Indonesian weightlifter

Giam Djie Kwie "Carl" Sugianto (October 28, 1923 – November 5, 2001) was an Indonesian weightlifter. He participated in the first Indonesian National Games, Pekan Olahraga Nasional, held in 1948 in Surakarta, where he won the gold medal. He then won gold medals in the next four Indonesian national weightlifting championships.

==Early life==
Carl was born in Bandung, West Java, Dutch East Indies the thirteenth child of Giam Lian Tie and Tang Hok Tjoe, a prominent local businessman. During his teenage days, he joined a local, but well known sporting club called Aurora Bandung; later to be renamed Health & Strength Association Bandung. He is to live in Bandung for his entire life.

==Career==
During the 1930s, weightlifting as a sport Indonesia was still at its preliminary stages. No set rules were existent, and it was a show of strength more than techniques. Different methods were allowed as opposed to the modern clean and jerk. Athletes trained at home with their own equipment, and techniques were learned by the exchange of ideas between the athletic community instead of a coach. H&S Bandung, the club he joined revolutionized sporting clubs in Indonesia with creation of a system, similar to that of modern athletic clubs. Coaches were employed and a regulated training schedule was established.
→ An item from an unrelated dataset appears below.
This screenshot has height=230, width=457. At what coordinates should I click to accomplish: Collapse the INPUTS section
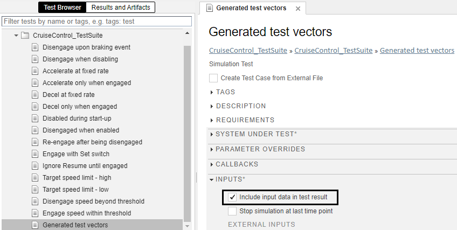point(212,179)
As for this reason, he trained consistently using the clean and jerk method and had an advantage over his opponents. During the first PON games, weightlifting was standardized using a score system, and employed judges. Carl won due to his perfection of technique that he consistently trained during his early years as an amateur weightlifter. No classification system was established at the time, so that there would be one ultimate medal for this event. He would then win the next four gold medals at the next four PON games.

==Personal life==
Carl was a family man as much as he was an athlete. He is married to Kwie Kim Hwie, a woman he had met and gotten to know through a friend he met at a championship event. They remained married for 52 years until Carl's death in 2001. Carl had four children whom he raised as devout Christians. His eldest daughter is Mayke Tedjasaputra, a prominent psychologist in Indonesia.

For the duration of his life, Carl had been and remained a devout Christian. He attended the local Indonesia Christian Church, Kebon Jati, Bandung. Upon his death, his favourite passage of Psalm 23 was used in his funeral mass.